■ **GOAL OF THE EXERCISE**: Reproduce the following lines word for word, leaving the pictures out of your answer.

■ **STORED RECORDS**:
------------------------------------------------------------------------
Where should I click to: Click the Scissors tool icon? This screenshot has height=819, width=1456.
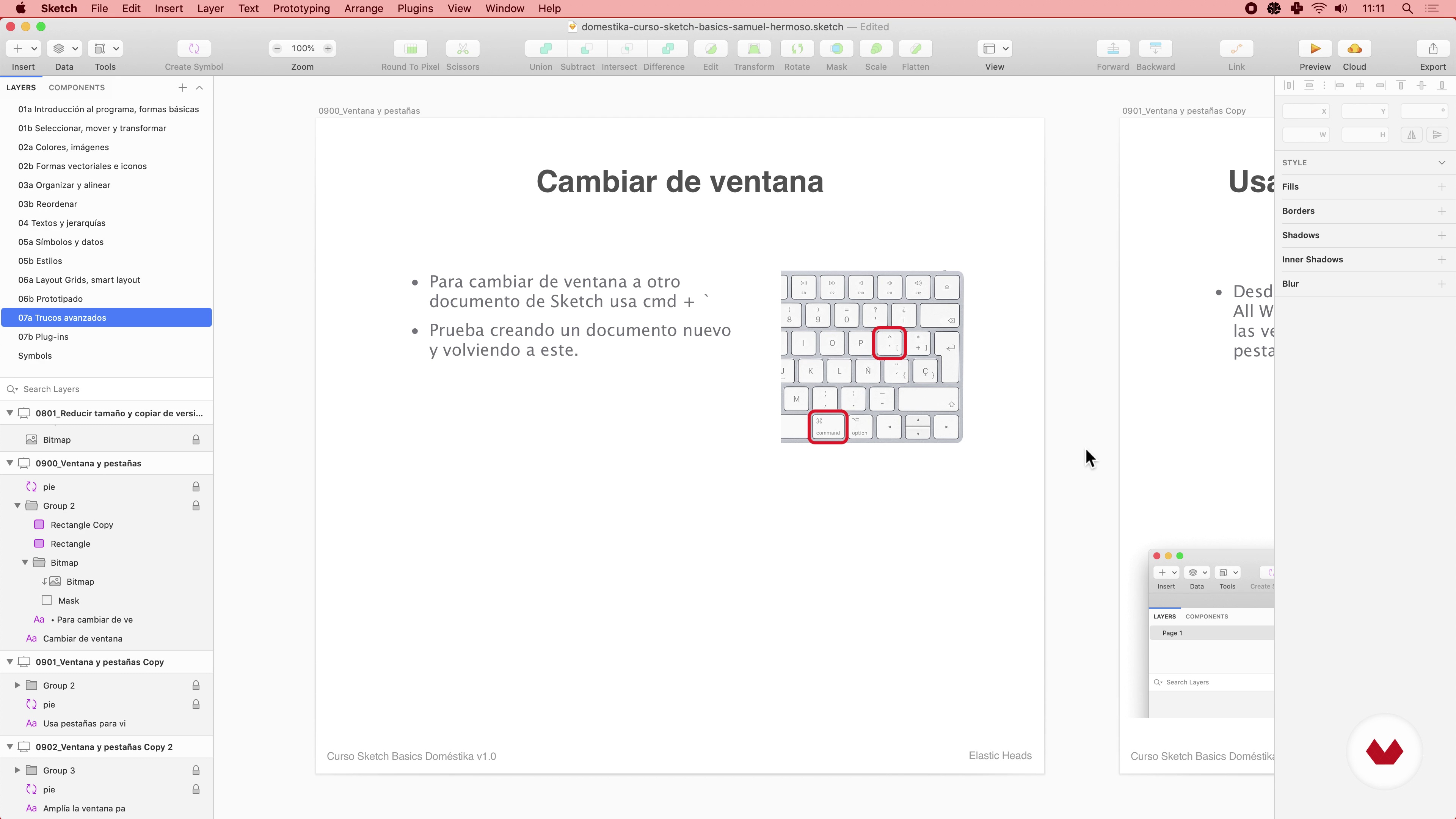click(x=462, y=49)
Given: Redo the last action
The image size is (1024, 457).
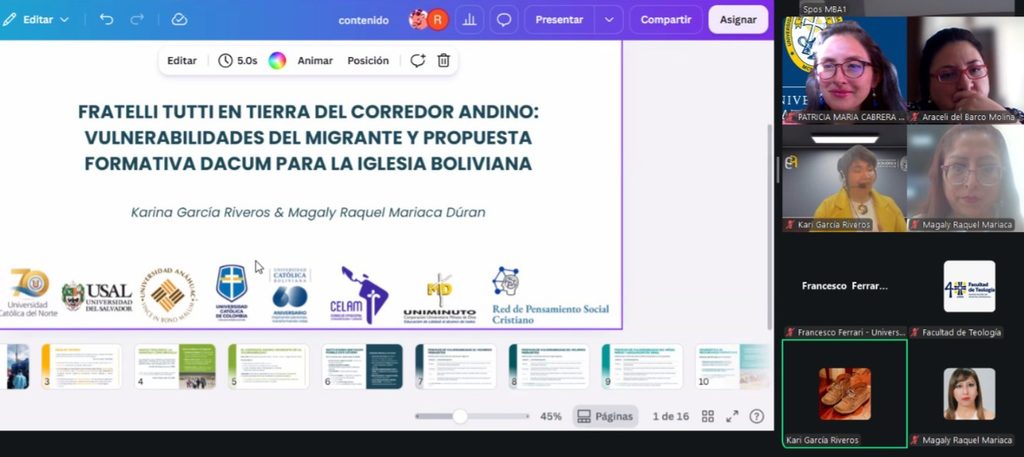Looking at the screenshot, I should point(137,20).
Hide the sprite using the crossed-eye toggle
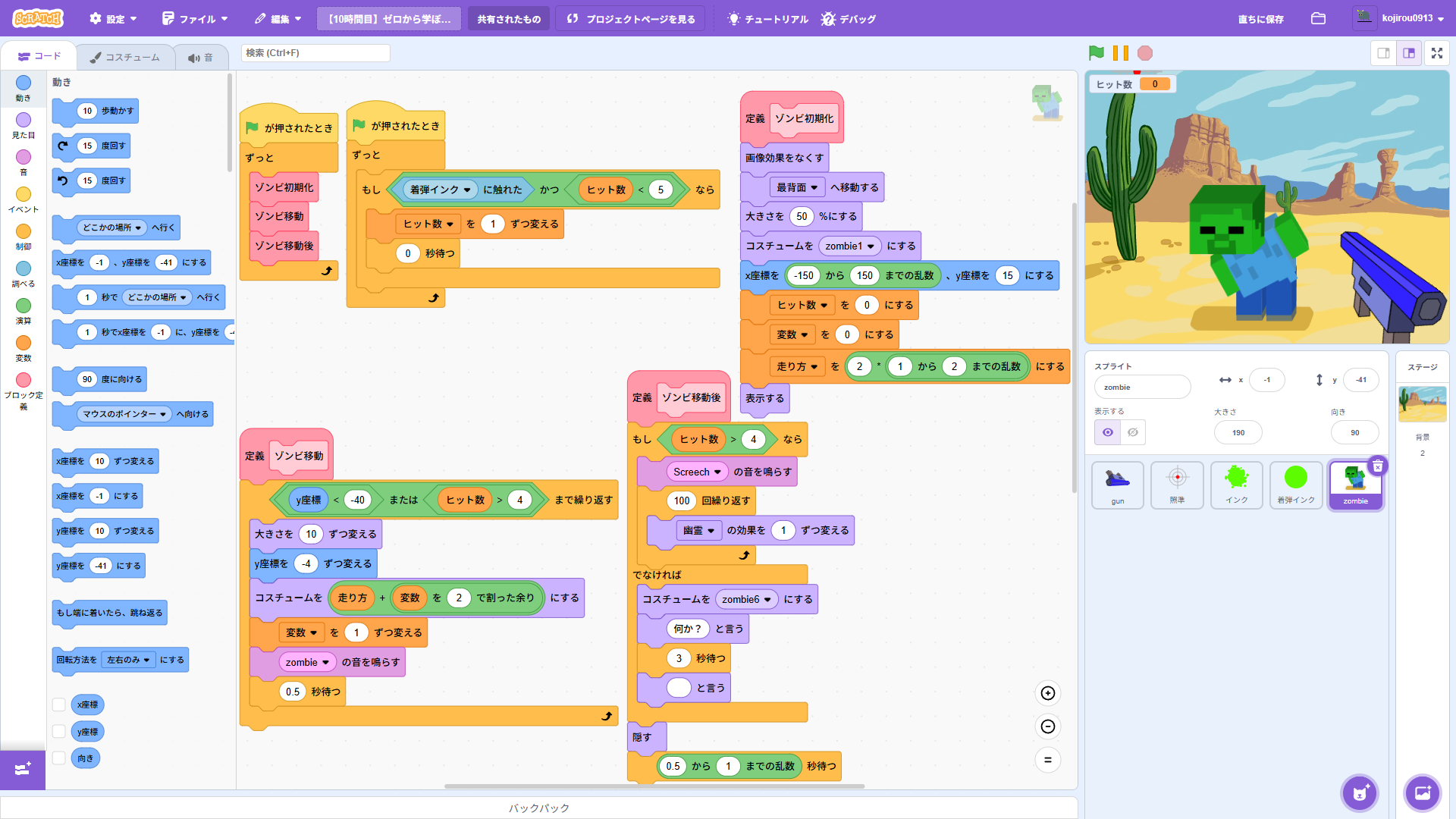1456x819 pixels. coord(1133,432)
------------------------------------------------------------------------
■ **RESPONSE TO THIS EXERCISE**:
Where should I click to: Click the Scissors tool icon? This screenshot has height=819, width=1456.
click(x=462, y=49)
Given: Redo the last action
The image size is (1024, 457).
Looking at the screenshot, I should point(137,20).
Hide the sprite using the crossed-eye toggle
1456x819 pixels. coord(1133,432)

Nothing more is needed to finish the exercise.